La gimnasia es un deporte creativo, competitivo y físicamente muy demandante, en donde cada gimnasta puede expresarse libremente, combinando la fuerza y elasticidad con la acrobacia y el baile. A pesar de que este deporte es individual, siempre formas parte de un equipo y aunque aquí no hay pases ni jugadas, para que el equipo avance depende del número de puntos que cada uno de sus integrantes aporta, por lo que la motivación y la integración son de suma importancia, ya que siempre estás enfocado en los resultados y es claro como suman e impactan en el logro colectivo.


Para mí, conocer la gimnasia fue encontrar ese “lugar seguro”, donde podía expresar la fuerza y energía con la que mi cuerpo desarrollaba las rutinas y que si deseaba sobresalir, tenía que trabajar en mis habilidades para potencializar mi talento. Me di cuenta que tenía habilidades para algunas cosas y para otras no, por lo que me topé con la frustración a temprana edad y con la competitividad entre compañeros que si bien siempre te obliga a encontrar una mejor versión de ti, el proceso puede ser doloroso y algunas veces decepcionante, sin embargo, encontré amistades increíbles que hasta el día de hoy son mi mayor tesoro.


Si hoy les contara que soy parte de una historia donde aprendí a levantarme de las caídas e intentarlo una y otra vez; que la dedicación siempre te lleva a lograr tus metas; que tienes debilidades y fortalezas y que siempre hay que enfocarse en construir sobre éstas últimas; que hay que tener un plan de trabajo a corto, mediano y largo plazo; que hay más de una manera de alcanzar un objetivo; a tomar las derrotas como aprendizaje y hacerlas un medio para transformar la forma de trabajo y organización de tu día a día; a contribuir con tu equipo y que cuando te toca ser líder debes sacar lo mejor de cada integrante. Probablemente pensarían que estoy hablando de una experiencia de trabajo…pero en realidad es todo lo que aprendí en el deporte que más quiero, la gimnasia.

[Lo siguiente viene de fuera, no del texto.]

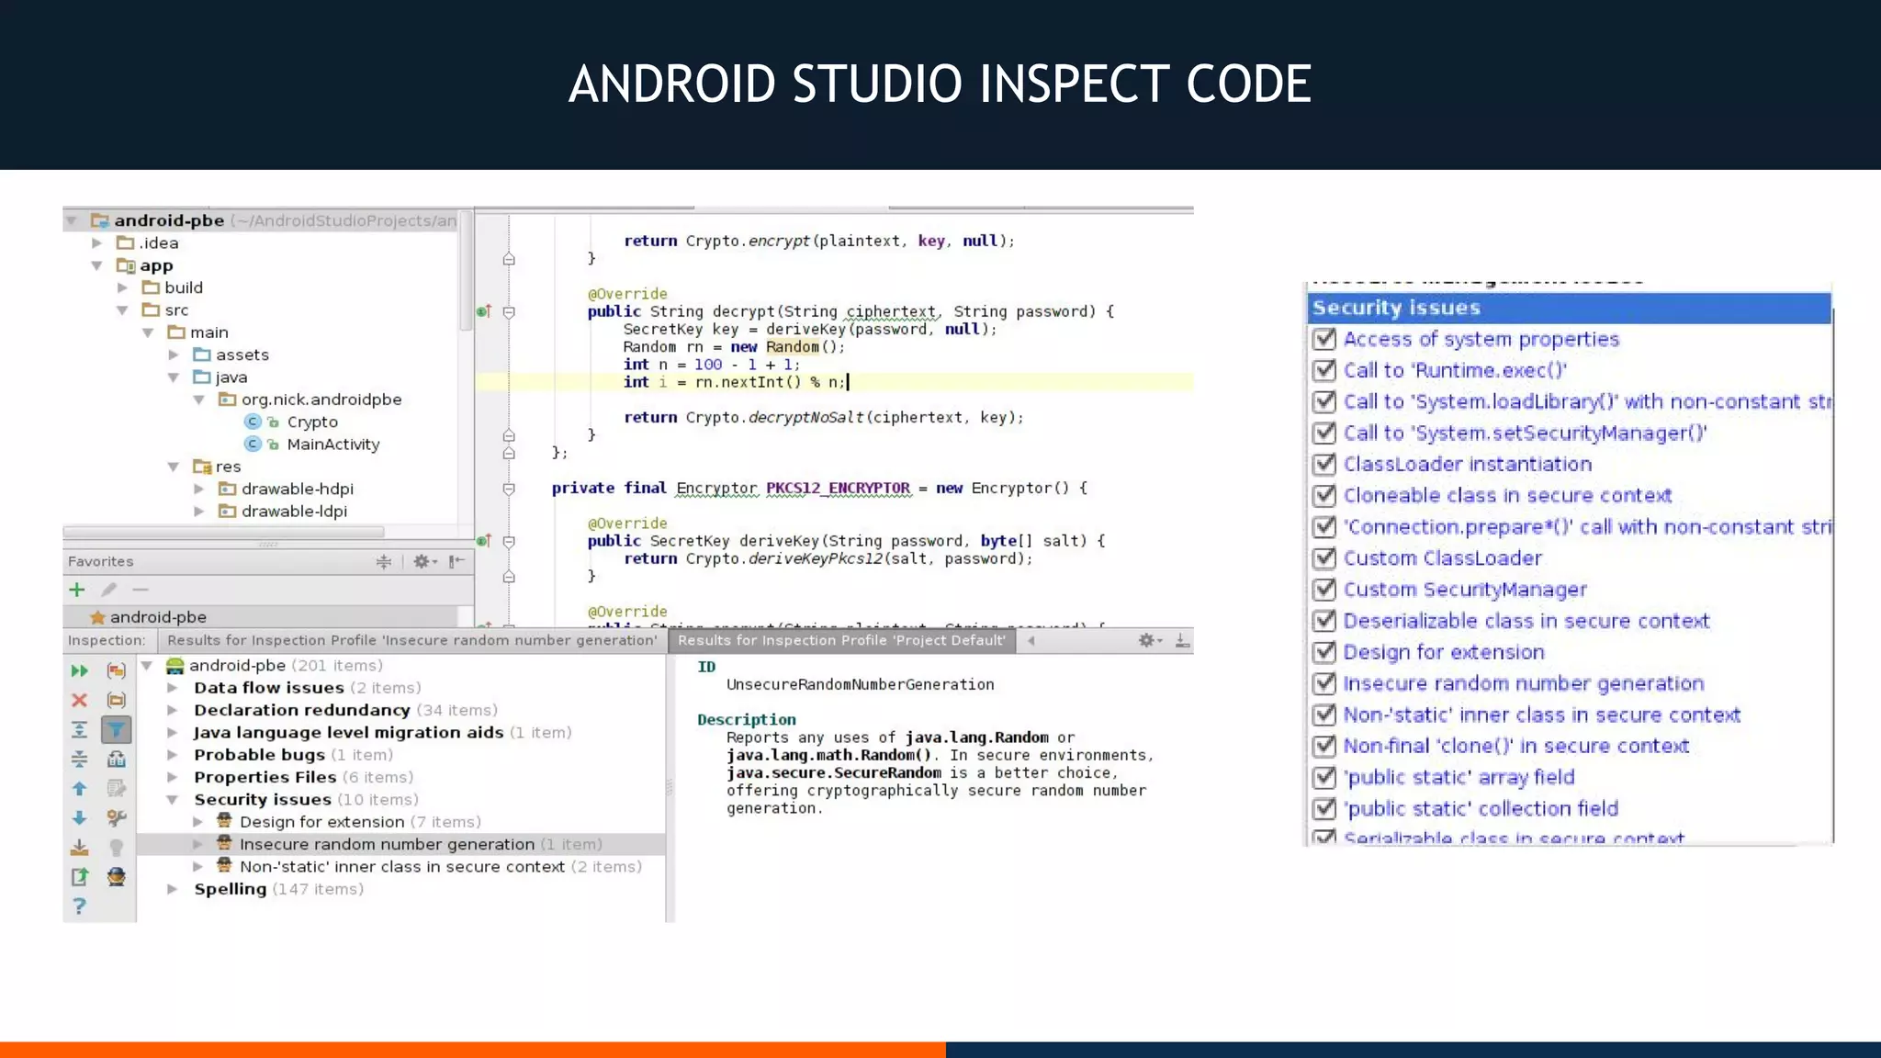Open help via blue question mark
The height and width of the screenshot is (1058, 1881).
80,906
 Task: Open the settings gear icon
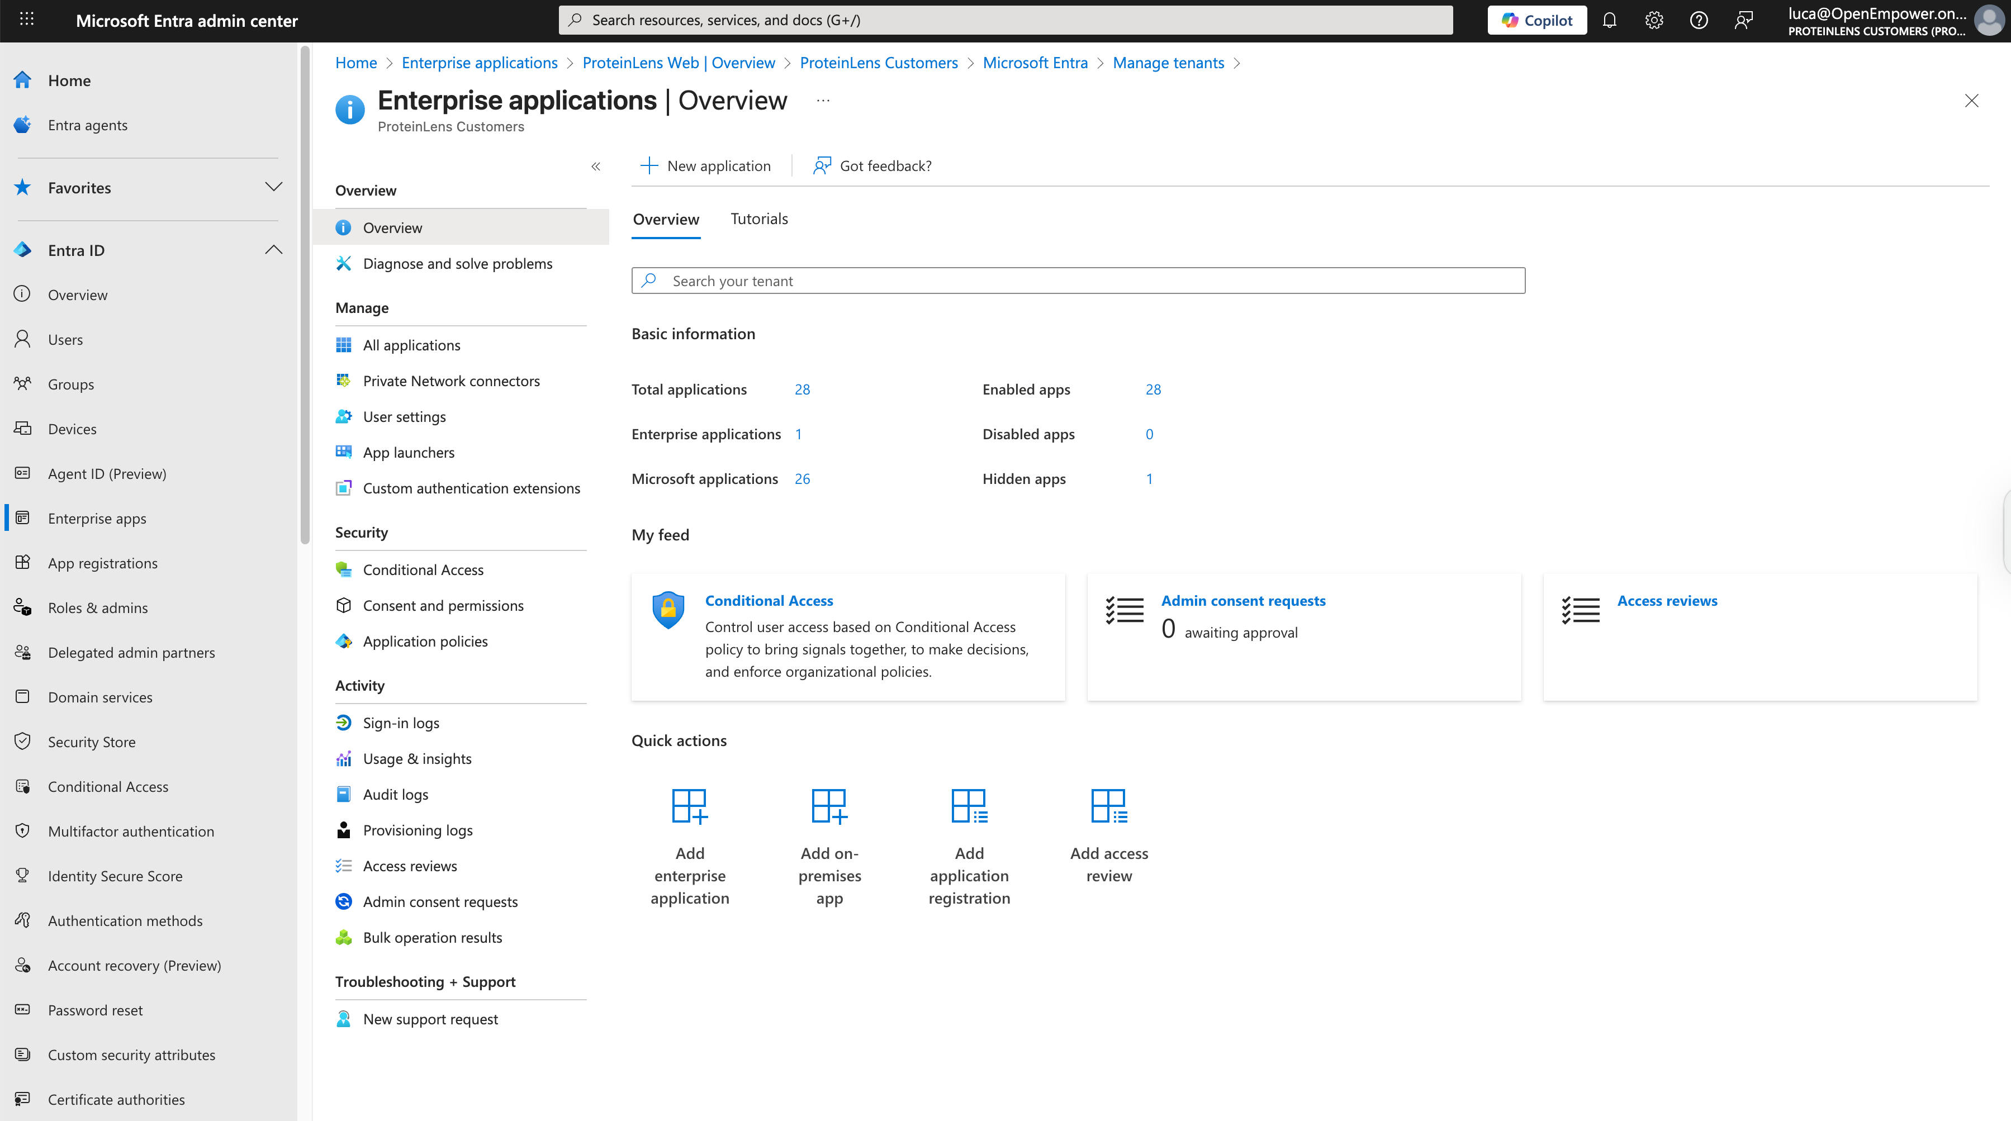[x=1654, y=20]
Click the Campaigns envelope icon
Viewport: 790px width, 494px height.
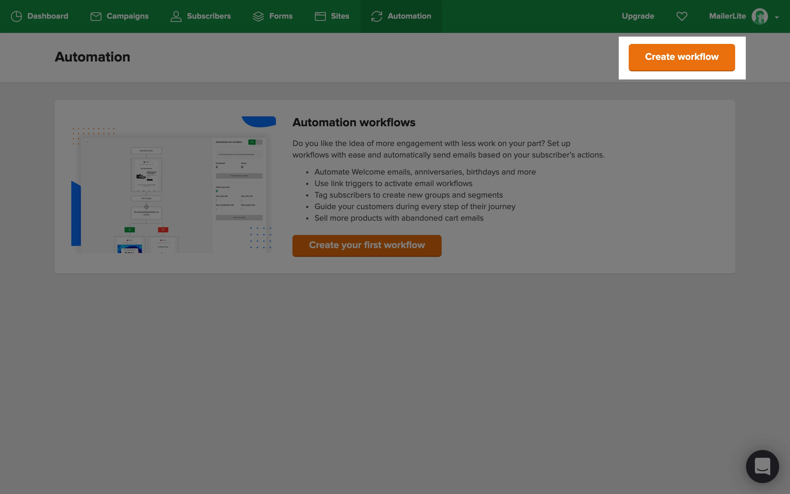pos(96,16)
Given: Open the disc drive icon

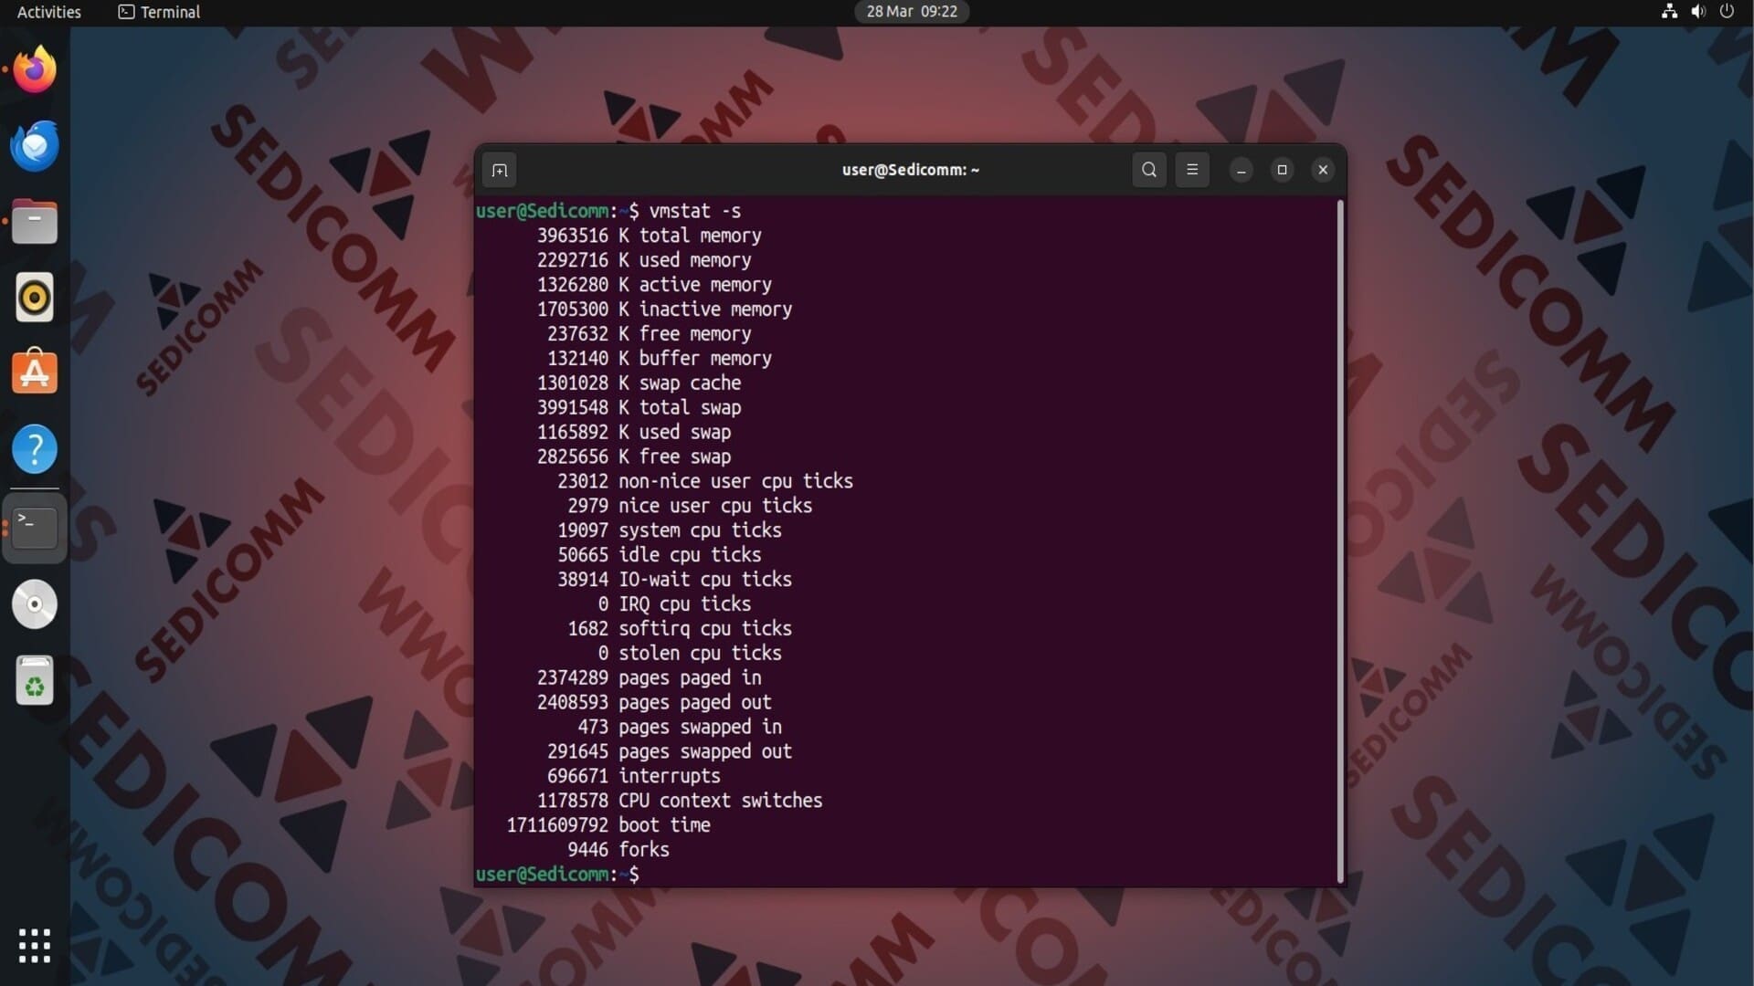Looking at the screenshot, I should pyautogui.click(x=35, y=604).
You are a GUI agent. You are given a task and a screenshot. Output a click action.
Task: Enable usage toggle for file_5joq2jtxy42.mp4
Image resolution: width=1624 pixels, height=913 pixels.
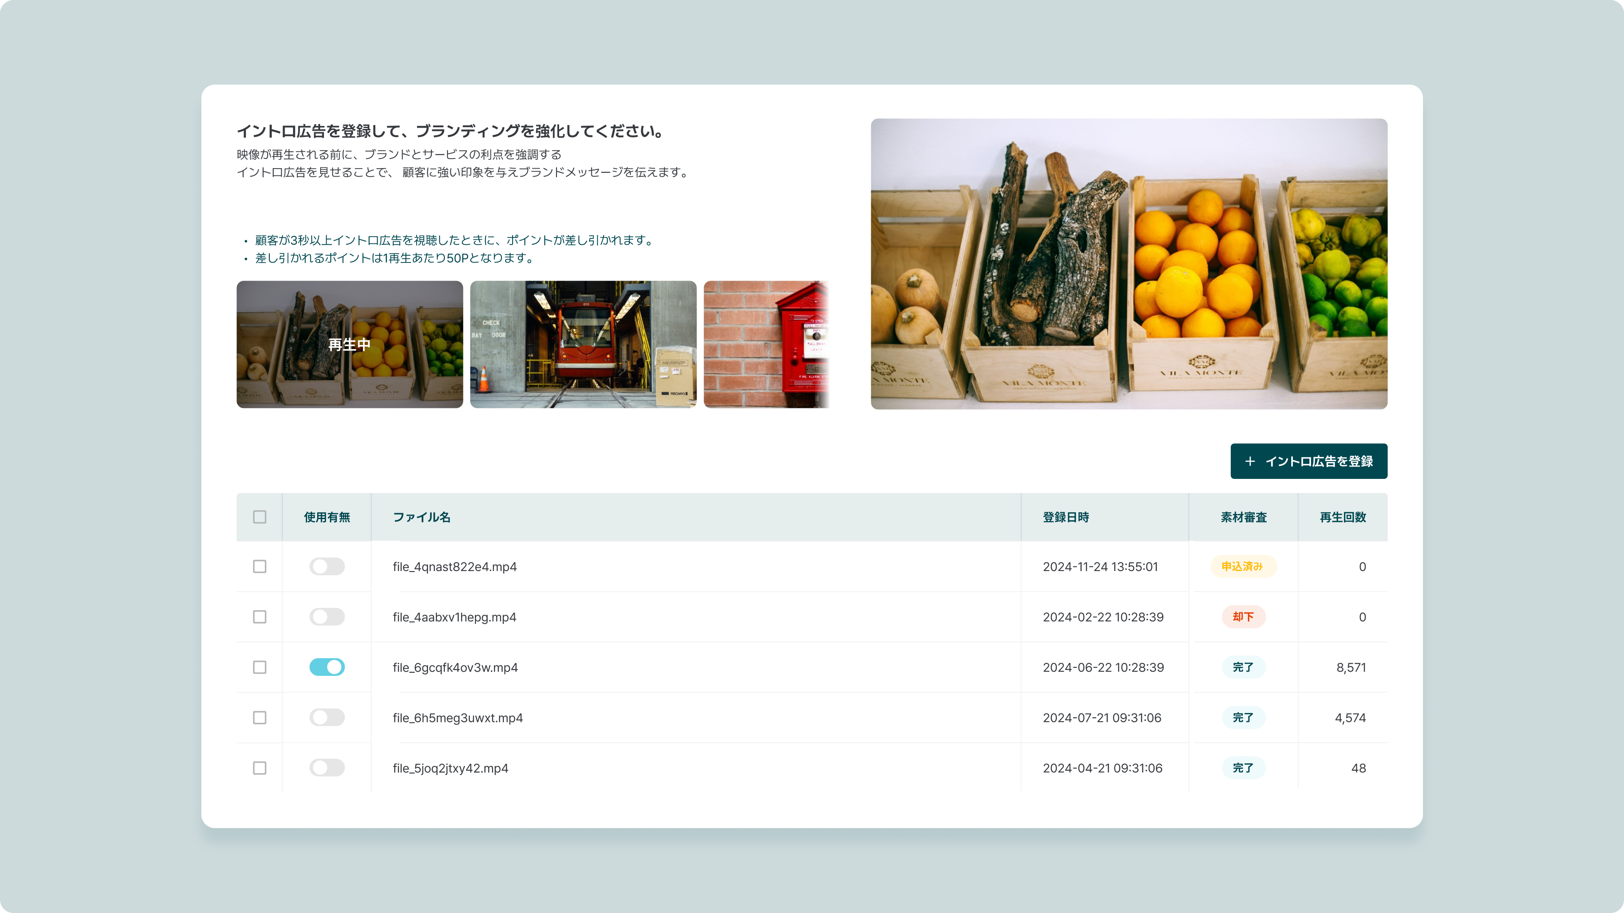pyautogui.click(x=327, y=768)
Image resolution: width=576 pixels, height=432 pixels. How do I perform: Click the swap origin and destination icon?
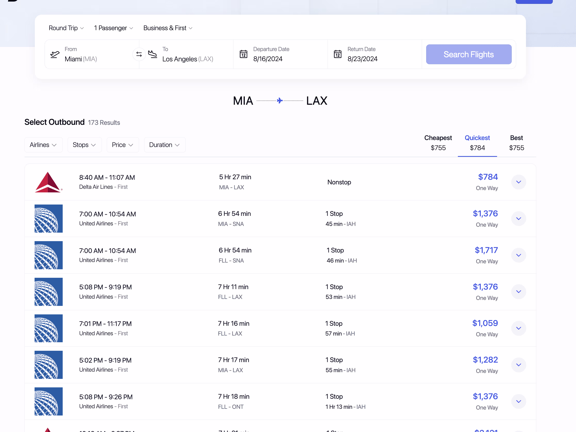[139, 54]
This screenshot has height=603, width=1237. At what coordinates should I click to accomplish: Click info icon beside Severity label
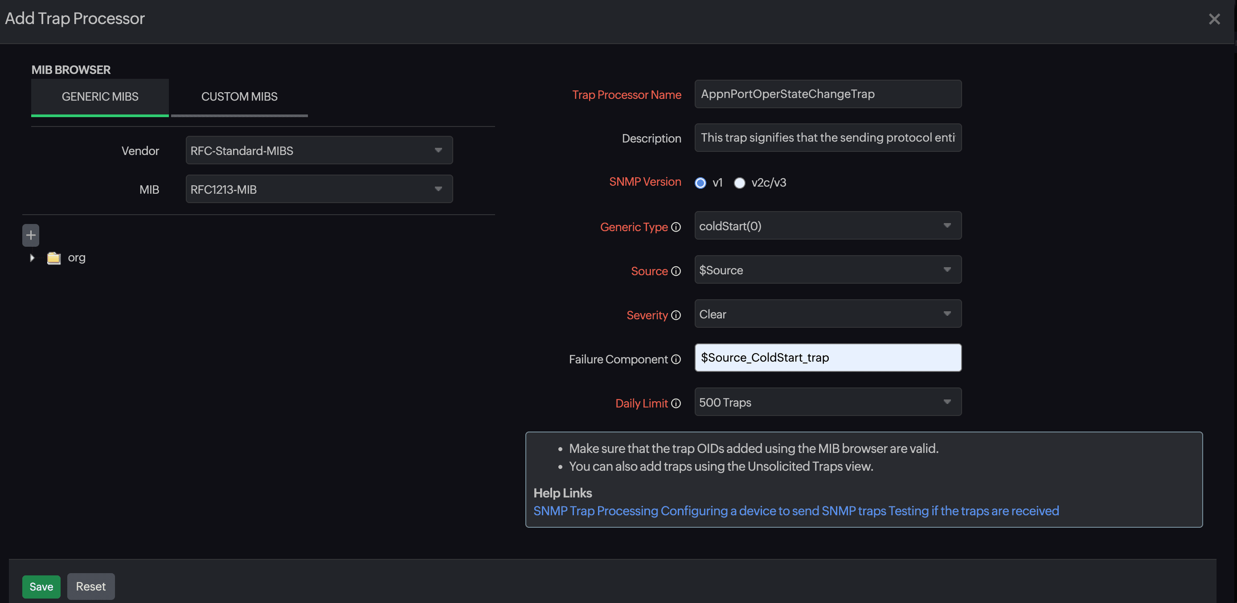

Sin lugar a dudas, el deporte te permite obtener grandes aprendizajes y te prepara desde muy joven a manejar situaciones con las que te vas a encontrar muchas veces en el trabajo.

Siempre es importante despejar la mente y reducir el estrés con una actividad física que te ayude a disfrutar el día a día sin que la rutina y la presión afecten tu estabilidad emocional, esa actividad para mí es de la que les platiqué en las líneas de arriba, ahora me gustaría hacerte esta pregunta… ¿Cuál es tu gimnasia?


María José Montalvo trabaja actualmente como Key Account Manager del retailer más grande de México en Kimberly Clark México. Ha desempeñados diferentes roles en las áreas de Ventas y Mercadotecnia para otras empresas globales.